### Rincian Tugas
Lanjutkan teks tentang ilmu Makkiyah dan Madaniyah mulai sesudah butir manfaat pertamanya.

### Sumber

Dari empat macam pengelompokan surah-surah tersebut di atas terkumpul 114 surah dan 6236 ayat, yaitu jumlah seluruh isi Al-Qur’an. Sebab, 58 surah + 18 surah + 32 surah + 6 surah sama dengan 6236 ayat.

  1. Urgensi Pengetahuan Makkiyah dan Madaniyah

Seorang tokoh yang bernama An-Naisaburi berpendapat bahwa Makkiyyah dan Madaniyyah adalah ilmu pengetahuan yang sangat penting dan merupakan ilmu Al-Qur’an yang paling utama. Sementara itu Manna’ al-qaththan mencoba lebih dalam lagi dalam menguraikan pentingnya pengetahuan Makkiyyah dan Madaniyyah bagi kita sebagai seorang muslim. Adapun manfaat yang dan kegunaan ilmu Makkiyyah dan Madaniyyah yang belakangan ini dikemukakan oleh para ahli antara lain sebagai berikut :

  1. Membantu dalam menafsirkan al-Qur’an.

(Catatan posisi target)
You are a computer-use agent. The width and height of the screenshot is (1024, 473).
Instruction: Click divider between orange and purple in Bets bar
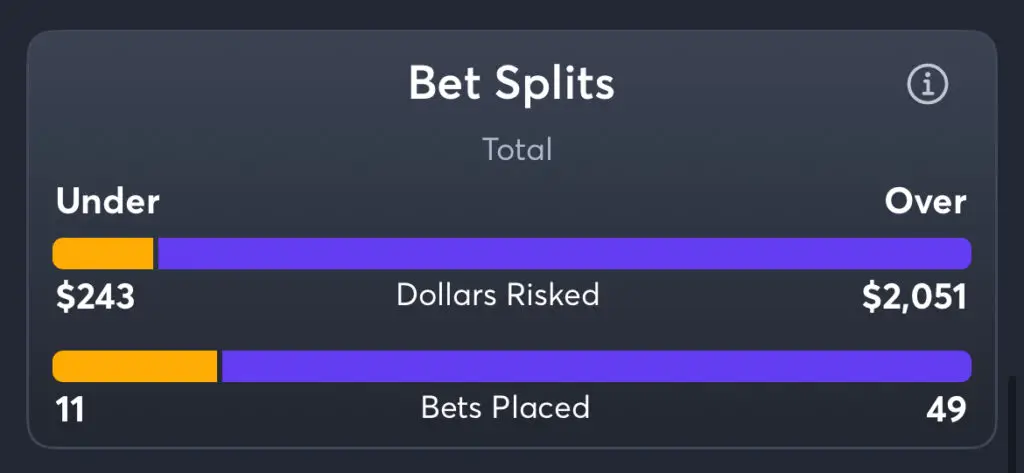[x=219, y=367]
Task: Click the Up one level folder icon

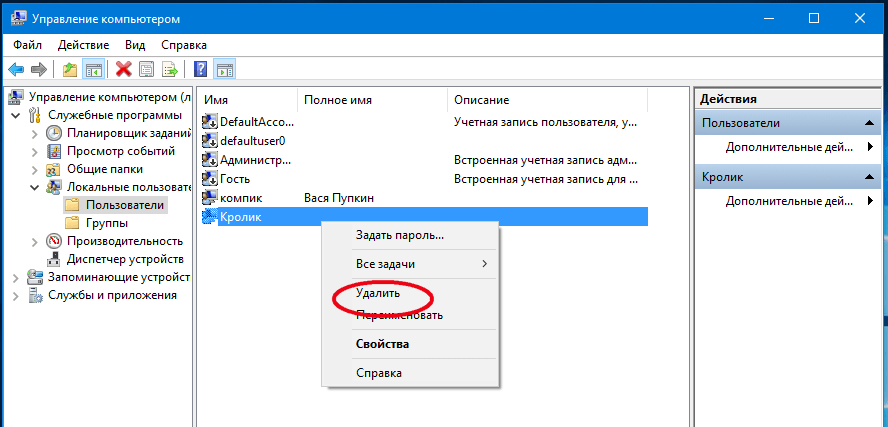Action: [x=69, y=69]
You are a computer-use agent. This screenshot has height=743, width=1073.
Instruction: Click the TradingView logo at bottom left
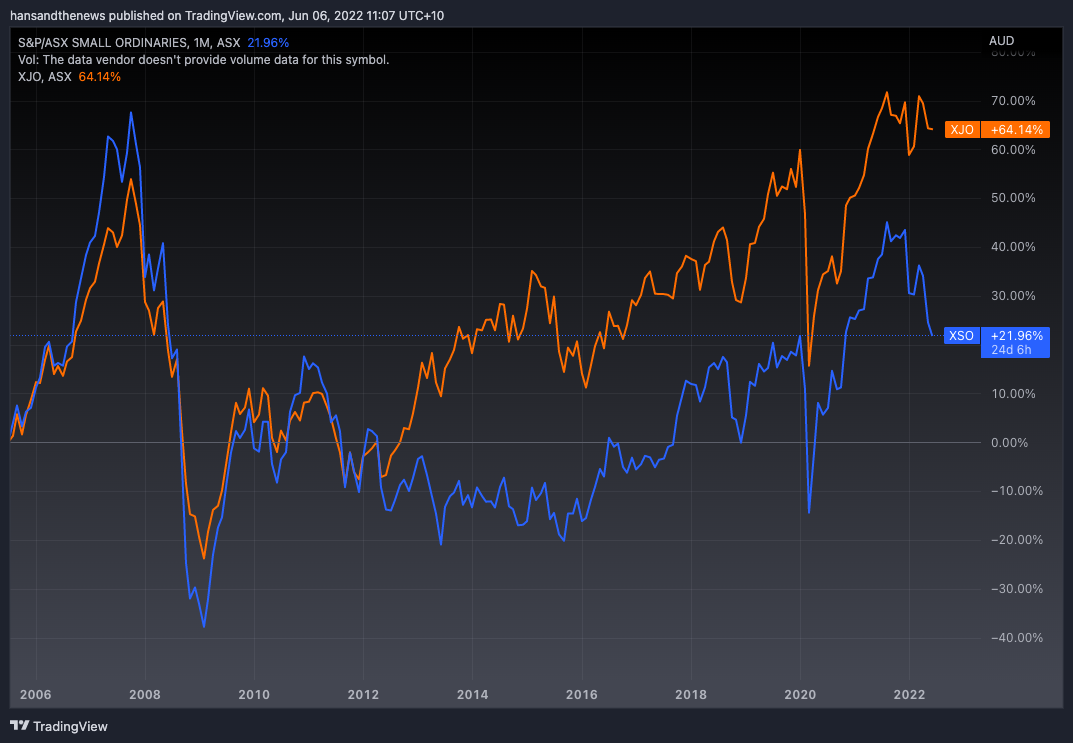tap(59, 726)
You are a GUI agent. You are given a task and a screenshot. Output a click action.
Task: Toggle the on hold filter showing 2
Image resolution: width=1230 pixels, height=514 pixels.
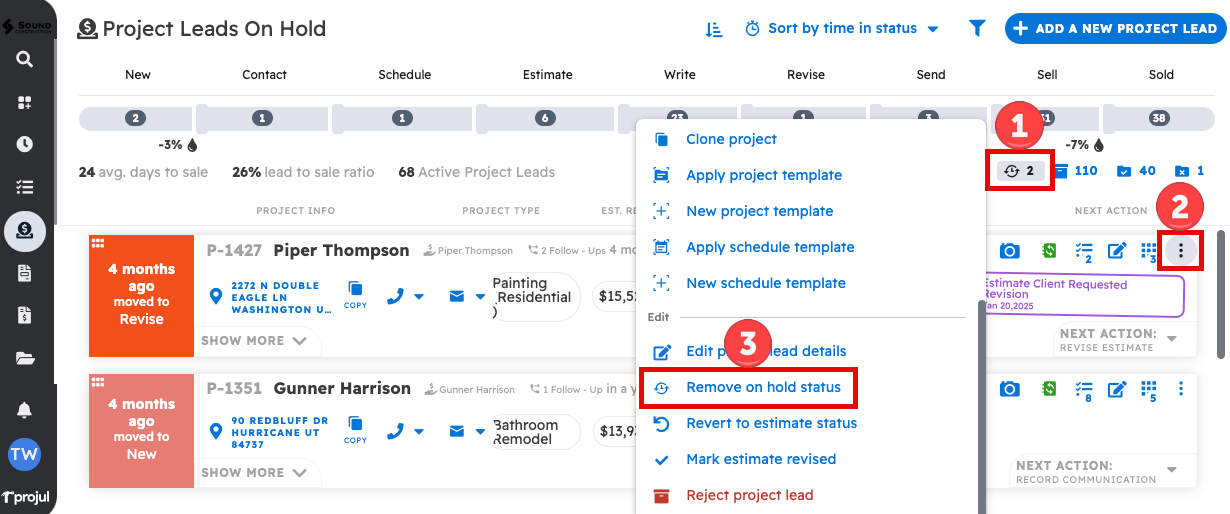(1020, 171)
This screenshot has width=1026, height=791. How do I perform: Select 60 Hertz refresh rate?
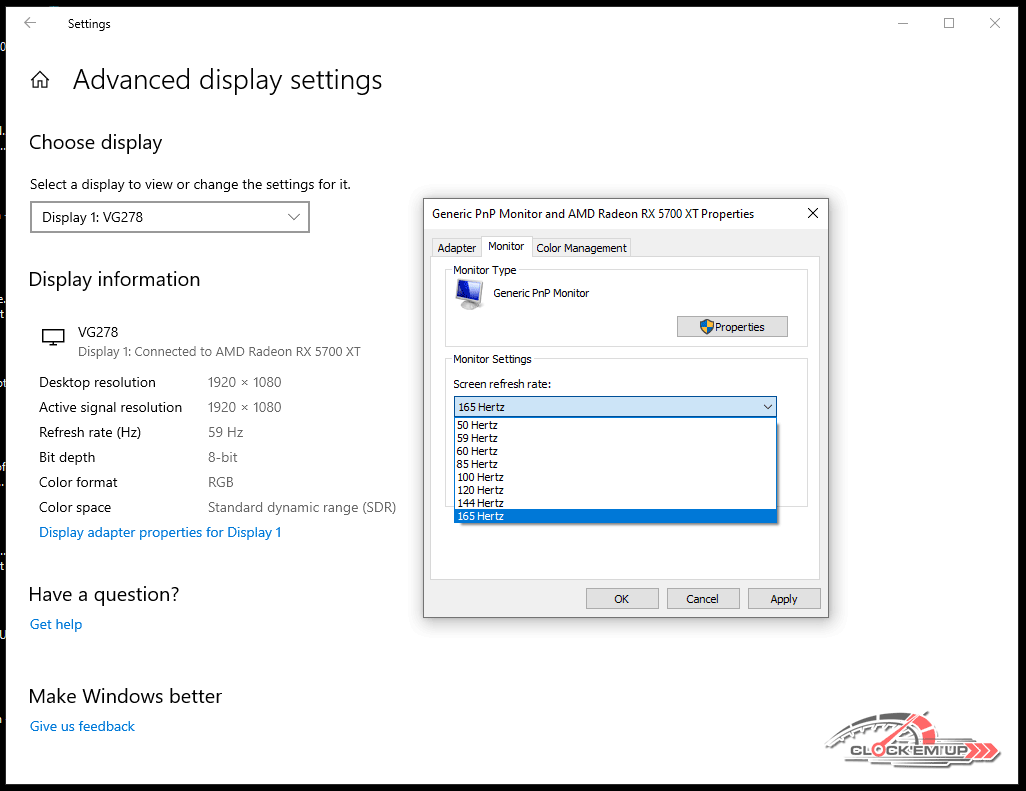click(x=477, y=451)
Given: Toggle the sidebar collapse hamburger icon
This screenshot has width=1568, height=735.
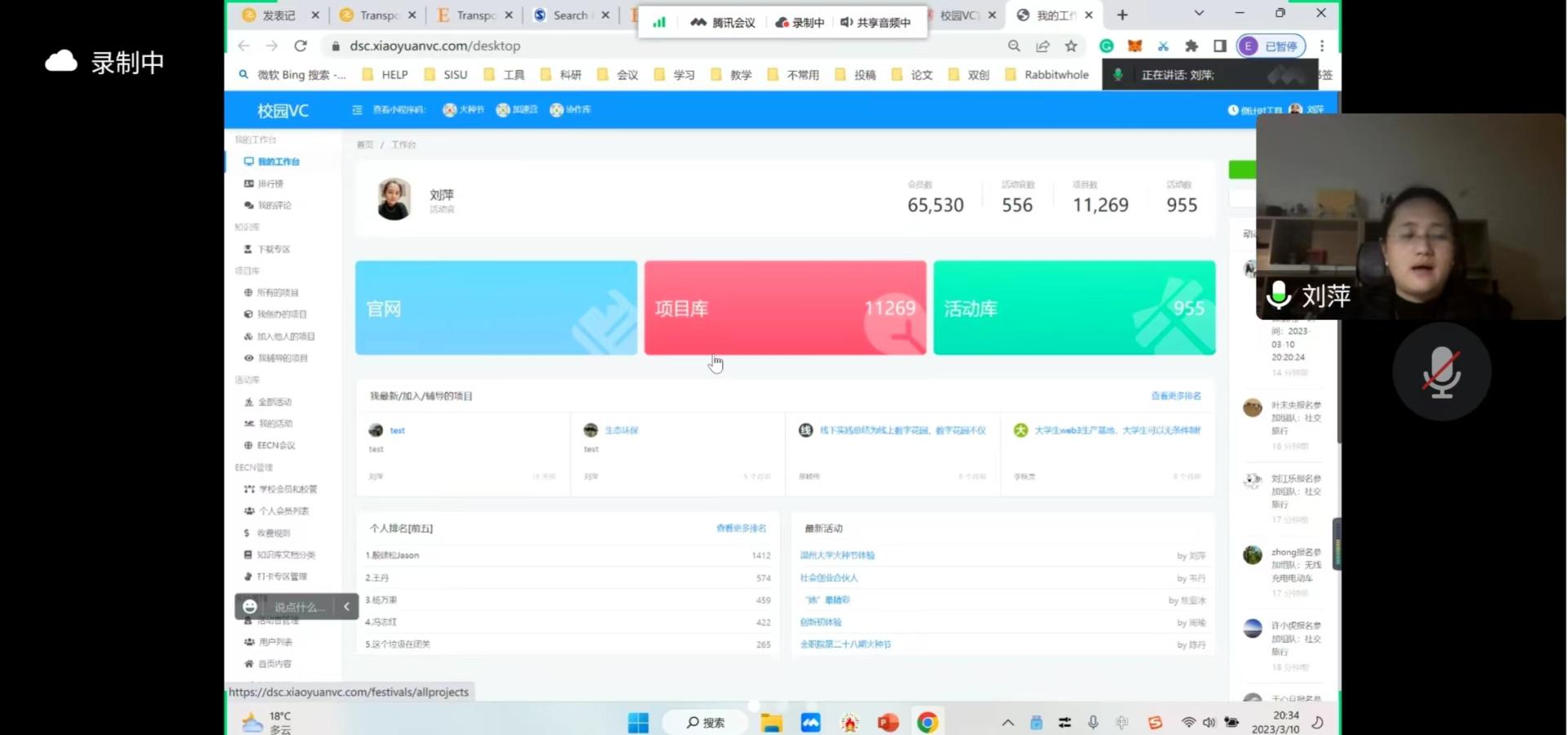Looking at the screenshot, I should pyautogui.click(x=357, y=110).
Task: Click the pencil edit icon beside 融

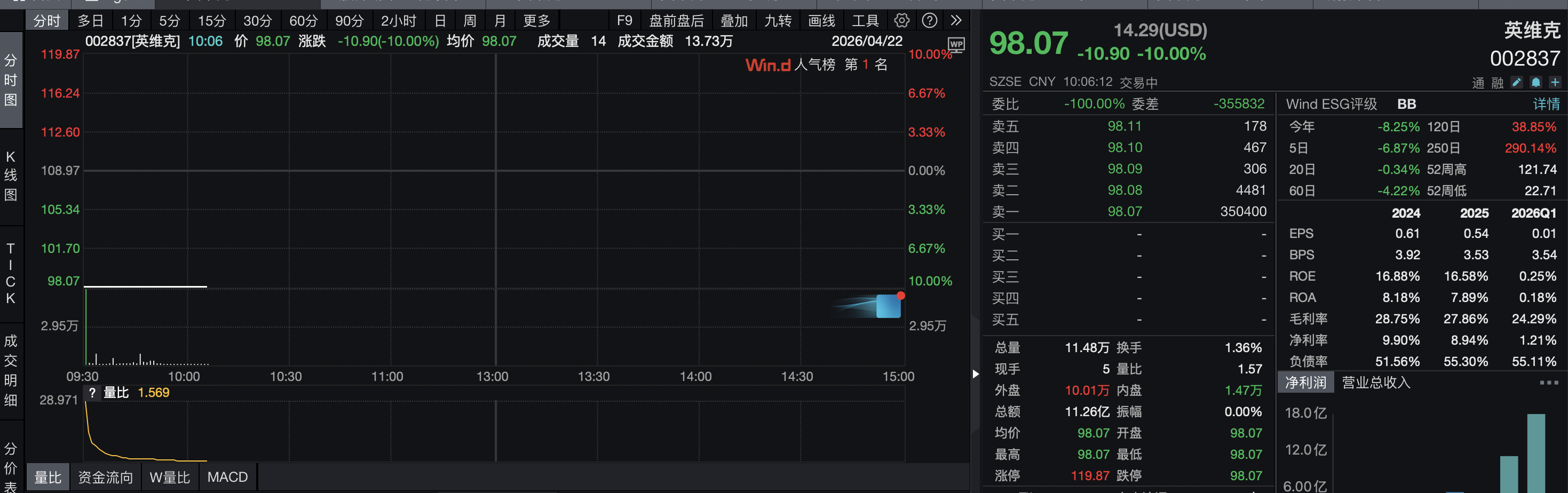Action: [x=1516, y=82]
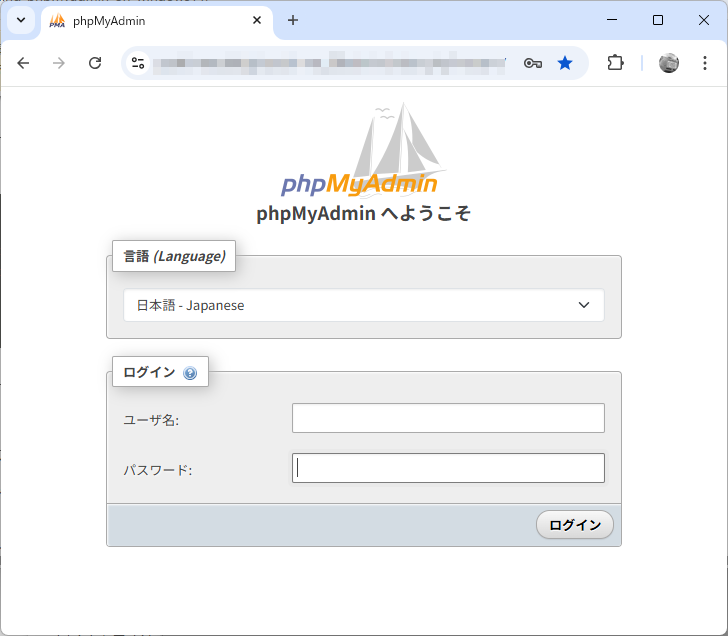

### Hasil Tugas
Pengetahuan tentang peristiwa-peristtiwa seputar turunya Al-qur’an tentu sangat membantu dalam meemahami dan menafsirkan ayat-ayat Al-Qur’an kendatipun ada teori yang mengatakan bahwa yyang harus menjadi patoksn adlah keumuman redaksi ayat bukan kekhususan sebab. Dengan mengatahui kronologis Al-Quur’an pula, seorang mufassir dapat memecahkan makna kontradiktif dalam dua ayat yang berbeda, yaitu dengan pemecahan konsep nasik-mansukh yang hanya dapat mengetahui melalui kronologis Al-Qur’an.

  1. Pedoman bagi langkah-langkah dakwah.

Setiap kondisi tertentu saja memerlukan ungkapan-ungkapan yang relevan. Ungkapan-ungkapan dan intonasi berbeda yang digunakan ayat-aayat Makkiyyah dan Madaniyyah memberikan informasi metodologi bagi cara-cara menyampaikan dakwah agar relevan dengan orang yang diserunya. Oleh karena itu, dakwah islam berhasil mengetuk hati dan menyembuhkan segala penyakit rohani orang-orang yang diserunya. Di samping itu, setiap langkah dakwah pasti memiliki objek kajian dan metode tertentu, seiring dengan perbedaan kondisi sosio-kultural mmanusia. Periodesasi Makkiyyah dan Madaniyyah telah memberikan contoh untuk itu.

  1. Member informasi tentang sirah kenabian.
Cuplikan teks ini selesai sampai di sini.